INTRODUCTION:
The air quality data set(I chose only a small subset of it for the purposes of this project) shows the amount of the different categories of air quality (Ozone,Solar.r,Wind,and Temp) and their frequencies. I will tidy/transform the data to prepare it for analysis.
DATA LOAD
library(tidyr)
library(dplyr)
##
## Attaching package: 'dplyr'
## The following objects are masked from 'package:stats':
##
## filter, lag
## The following objects are masked from 'package:base':
##
## intersect, setdiff, setequal, union
library(ggplot2)
#Manually created csv from the chart,loaded it to github and added it to an object called: "air_quality"

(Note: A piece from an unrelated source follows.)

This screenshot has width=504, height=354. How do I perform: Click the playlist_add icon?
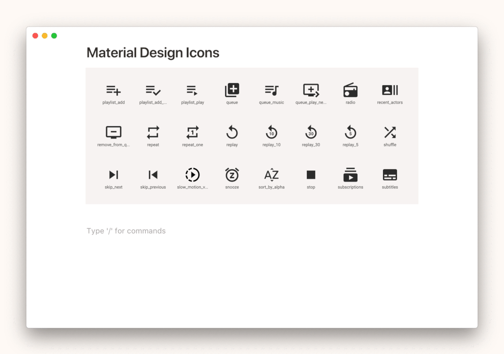(114, 90)
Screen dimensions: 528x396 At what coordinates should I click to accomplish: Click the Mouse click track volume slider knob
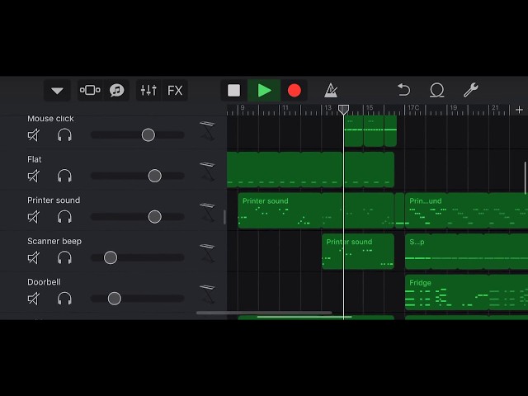(x=148, y=134)
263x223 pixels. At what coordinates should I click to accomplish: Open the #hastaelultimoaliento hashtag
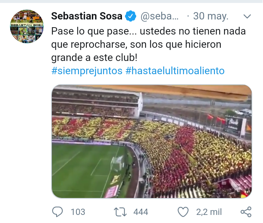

air_quality <- read.csv("https://raw.githubusercontent.com/GitHub-Vlad/Data-Science-Projects/main/Data%20Tidying%20and%20Transformation%20Project/Air%20Quality.csv",header = TRUE)
DATA Tidying/Transformation
I will remove the month column from the data set because it is not relevant to our analysis.
#Remove the "Month" column.
air_quality <-select(air_quality, -c("Month"))
I reorder the “Day” column as the first column in the data frame. In this context(for our analysis) it makes it easier to read this column from left to right.
#Reorder the "Day" column to be the first one on the left
air_quality <- air_quality %>%
select("Day", everything())
I will now check the columns of the “air_quality” data frame to check for empty values and if they exist remove them.
#Utilize the mean() function to check each column for empty values.Any output which is: NA indicates that the column has empty values
mean(air_quality$Ozone)
## [1] NA
mean(air_quality$Wind)
## [1] 11.45
mean(air_quality$Solar.R)
## [1] NA
mean(air_quality$Temp)
## [1] 66.16667
#Omit the rows which have NA values for the "Ozone" and "Solar.R" columns.. Afterwards,the mean will be available for the "Ozone" and "Solar.R" columns.
mean(air_quality$Ozone, na.rm = TRUE)
## [1] 27
mean(air_quality$Solar.R, na.rm = TRUE)
## [1] 192.5
#Removing all rows which have "NA" values for the "Ozone" and "Solar.R" columns using the na.omit() function. Then copy the data frame into a new data frame called: "air_quality_analysis".
air_quality_analysis <- data.frame(na.omit(air_quality))
print(air_quality_analysis)
## Day Ozone Solar.R Wind Temp
## 1 1 41 190 7.4 67
## 2 2 36 118 8.0 72
## 3 3 12 149 12.6 74
## 4 4 18 313 11.5 62
DATA ANALYSIS
For my analysis, I will create bar plots for each air category for the four day period.I want to see the change in distribution of each category from one day to another
#Creating a bar plot for Ozone.
barplot( main="Ozone Distribution",air_quality_analysis$Ozone, xlab="Day", ylab="Value", names.arg = air_quality_analysis$Day,ylim= c(0,50) )
#Creating a bar plot for Solar.R.
barplot( main="Solar.R Distribution",air_quality_analysis$Solar.R, xlab="Day", ylab="Value", names.arg = air_quality_analysis$Day,ylim= c(0,400) )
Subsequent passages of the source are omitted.